■ TASK OBJECTIVE
Would you please transcribe, exactly as written, the lines of the entries below starting at the one that holds "Where should I" and ending at the one that holds "Click the black", both included?

■ AVAILABLE RECORDS
──────────
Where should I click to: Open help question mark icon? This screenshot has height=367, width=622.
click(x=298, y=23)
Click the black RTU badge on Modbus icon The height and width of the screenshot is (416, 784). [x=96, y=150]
──────────
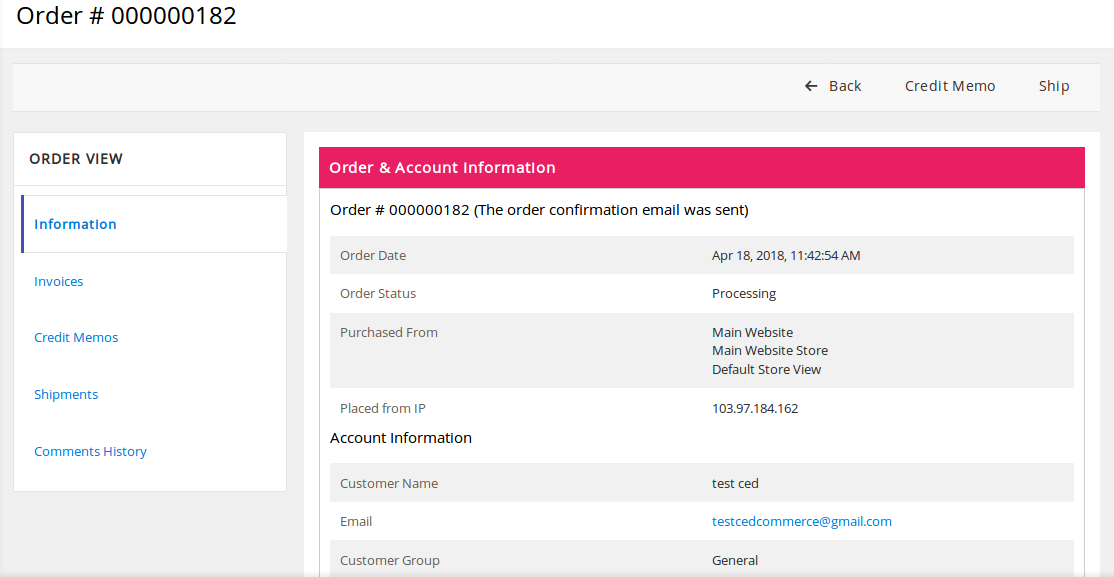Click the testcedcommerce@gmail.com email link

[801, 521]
──────────
■ EXERCISE SOLUTION
Where should I click to: Open help question mark icon? This screenshot has height=367, width=622.
click(x=298, y=23)
Click the black RTU badge on Modbus icon The height and width of the screenshot is (416, 784). [x=96, y=150]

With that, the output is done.